Il est possible que cette notion d’État civil veuille marquer le dépassement de ce qui a longtemps été un État dirigé de fait par la Direction du renseignement et de la sécurité (DRS). Les derniers changements intervenus récemment au sein des services (limogeage du général Toufik et son cercle rapproché, procès, etc.) pourraient être une évolution dans ce sens…
L’opération » d’effeuillage » des prérogatives des services algériens (le DRS, ndlr) s’est effectuée au profit du ministère de la Défense nationale. Elle ne peut donc pas nous renseigner sur la volonté politique d’aller vers la primauté du politique sur le militaire. De plus, l’organisation de l’institution militaire (et avec elle le DRS), qui façonne la vie politique depuis l’indépendance du pays, n’est, la plupart du temps, pas régie par des textes publiables au Journal officiel.

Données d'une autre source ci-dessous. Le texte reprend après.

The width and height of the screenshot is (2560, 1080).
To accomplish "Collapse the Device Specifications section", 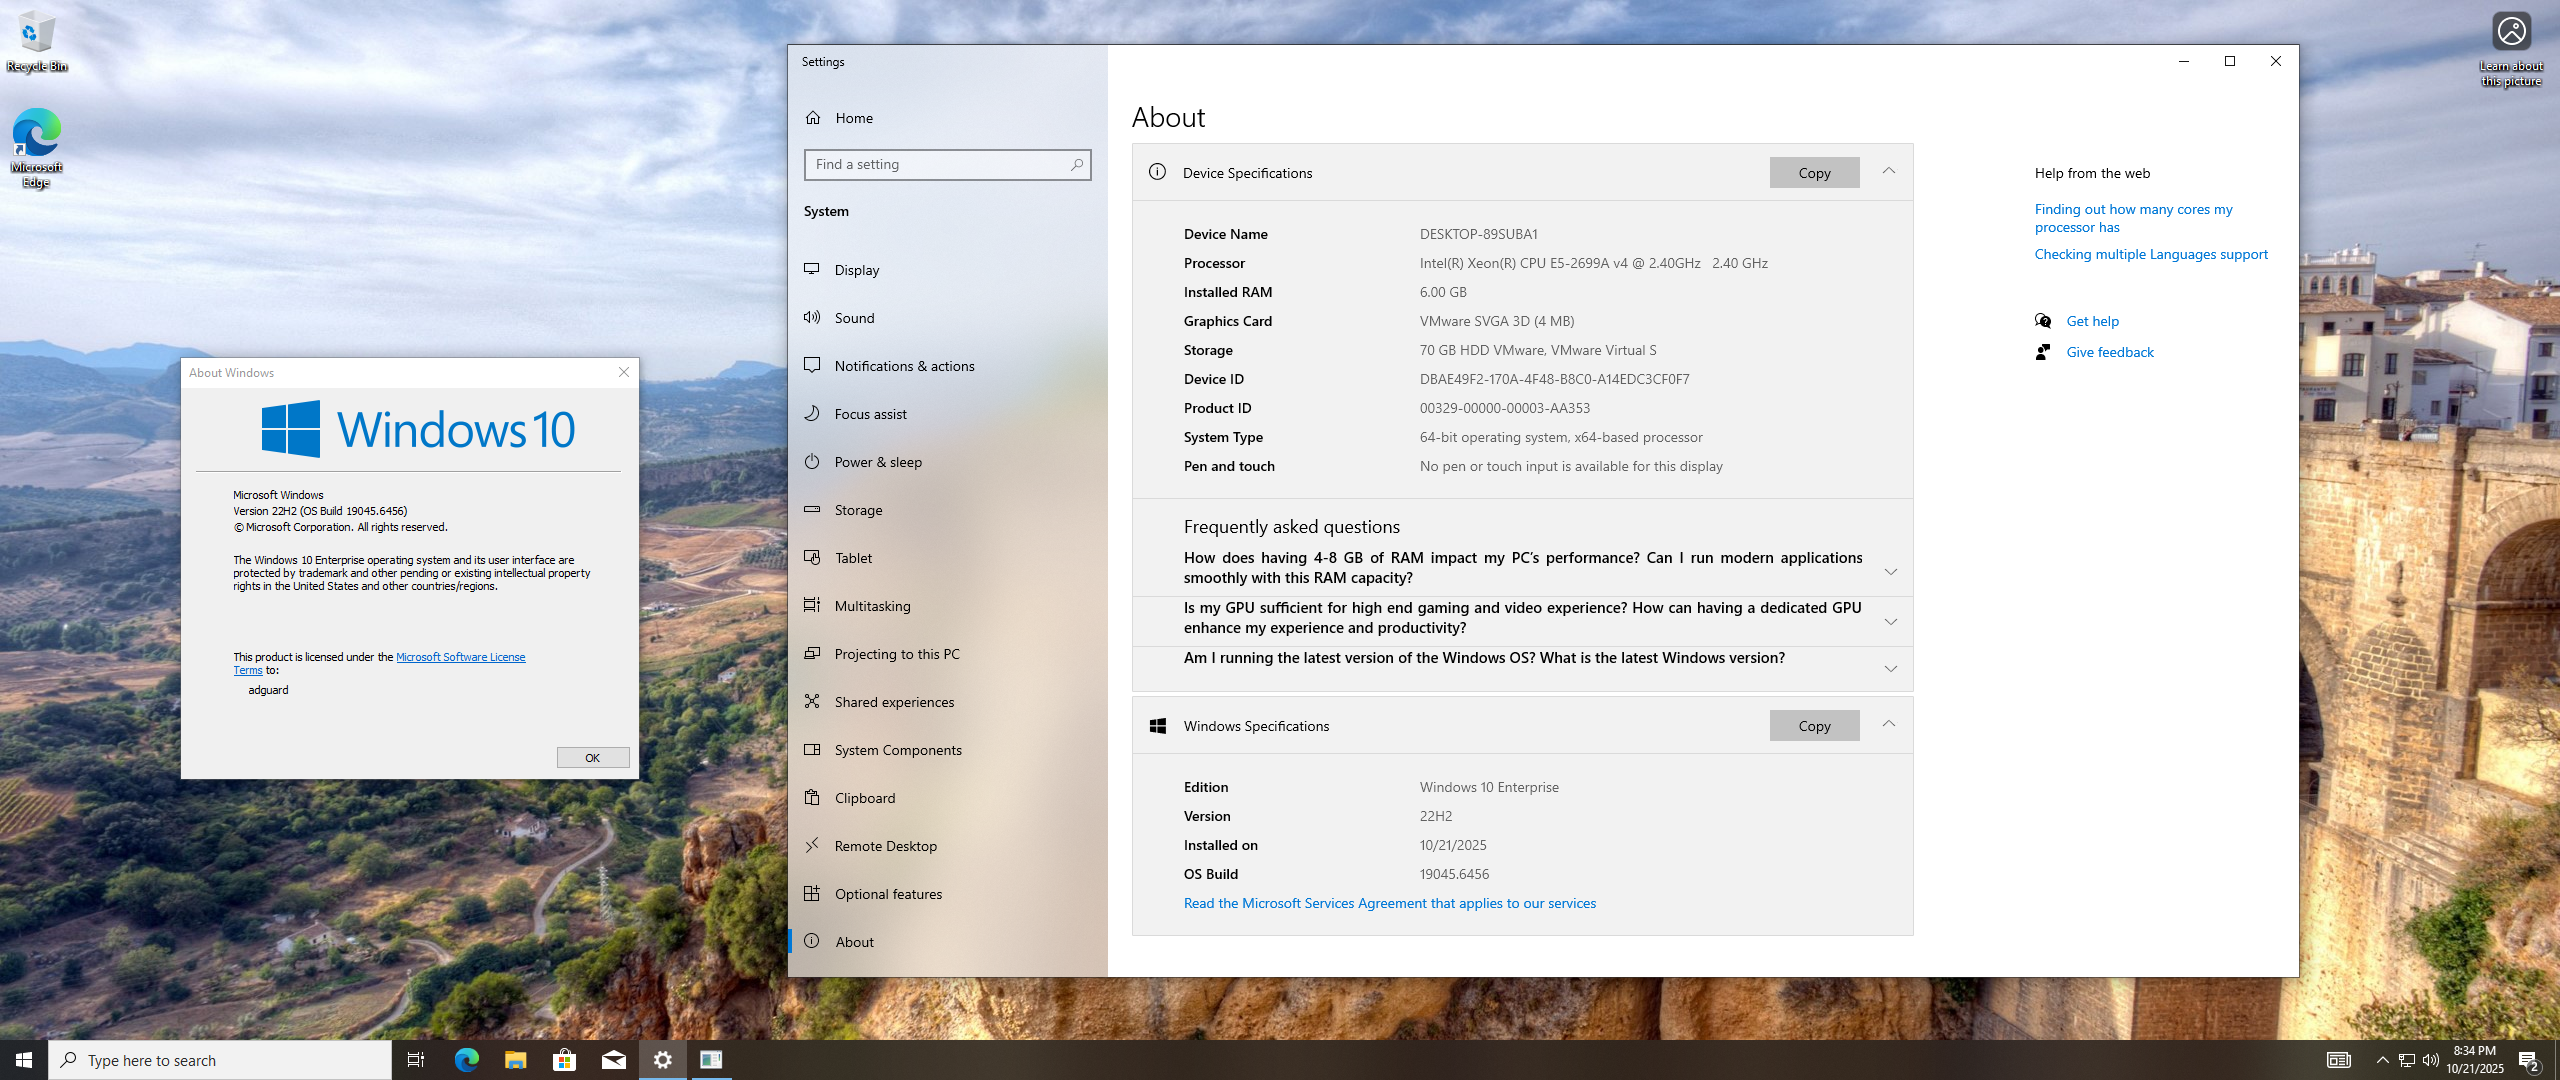I will coord(1888,172).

Les interférences de l’armée dans le champ politique ont brouillé toute visibilité des lieux du pouvoir.
Donc, il est pratiquement impossible, à l’heure actuelle, de savoir s’il y a eu un changement ou non. La frontière entre le politique et le militaire a toujours été très ténue et remonte à la guerre de libération nationale. Dès l’indépendance, les interférences de l’armée dans le champ politique ont brouillé toute visibilité des lieux du pouvoir.
Pouvez-vous nous donner des exemples de ces interférences ?
Prenons l’exemple de 1989 où, effectivement, l’ANP s’est officiellement retirée du comité central du FLN. Dans les faits, ce retrait n’a pas rompu le cordon ombilical entre la » grande muette » et l’exercice politique. Par ailleurs, on ne doit pas oublier que le président actuel a pris soin de s’adjuger le portefeuille du ministère de la Défense nationale, en sus de l’attribution classique de chef suprême des armées que lui confère la Constitution. Croyez-vous vraiment que l’armée soit encline à se retirer du jeu politique ?
Dans le débat sur la Constitution, il serait aussi également question d’introduire des notions de liberté de conscience et de liberté religieuse…
La liberté de conscience est déjà consacrée et est même considérée comme inviolable par l’article 36 de la Constitution de 1996. D’ailleurs, toutes les constitutions algériennes ont garanti l’inviolabilité de la conscience et de l’opinion. Et de plus, elles sont accompagnées par l’affirmation parallèle de l’interdiction de toute discrimination pour cause d’opinion, ce qui permet à tout un chacun d’avoir des convictions profondes, en son for intérieur, et interdit à l’administration d’en tenir compte, c’est-à-dire, qu’il ne peut y avoir de police de la pensée. C’est que l’État algérien ne connaît que des citoyens. Croyants ou non, ils sont tous égaux en droit devant lui.
Le constituant algérien ne voudra pas heurter la sensibilité religieuse de la majorité des Algériens.
En revanche, le problème se pose pour les libertés religieuses. Certes, une ordonnance de février 2006 est déjà venue régir les cultes autres que musulman. Mais les consacrer dans la Constitution sera peut-être plus délicat. Le constituant algérien ne voudra pas heurter la sensibilité religieuse de la majorité des Algériens.
Sous la pression des fondamentalistes, les rédacteurs de la future Constitution vont peut-être hésiter à franchir le pas, craignant d’être mal compris, sinon délégitimés. Le référent religieux et sa symbolique constituent un instrument de légitimation du pouvoir, dont ce dernier ne se prive pas, au risque, d’ailleurs, d’en être prisonnier. La surenchère est une initiative périlleuse, peu crédible et profite à terme à la contestation islamiste qui radicalise ses positions.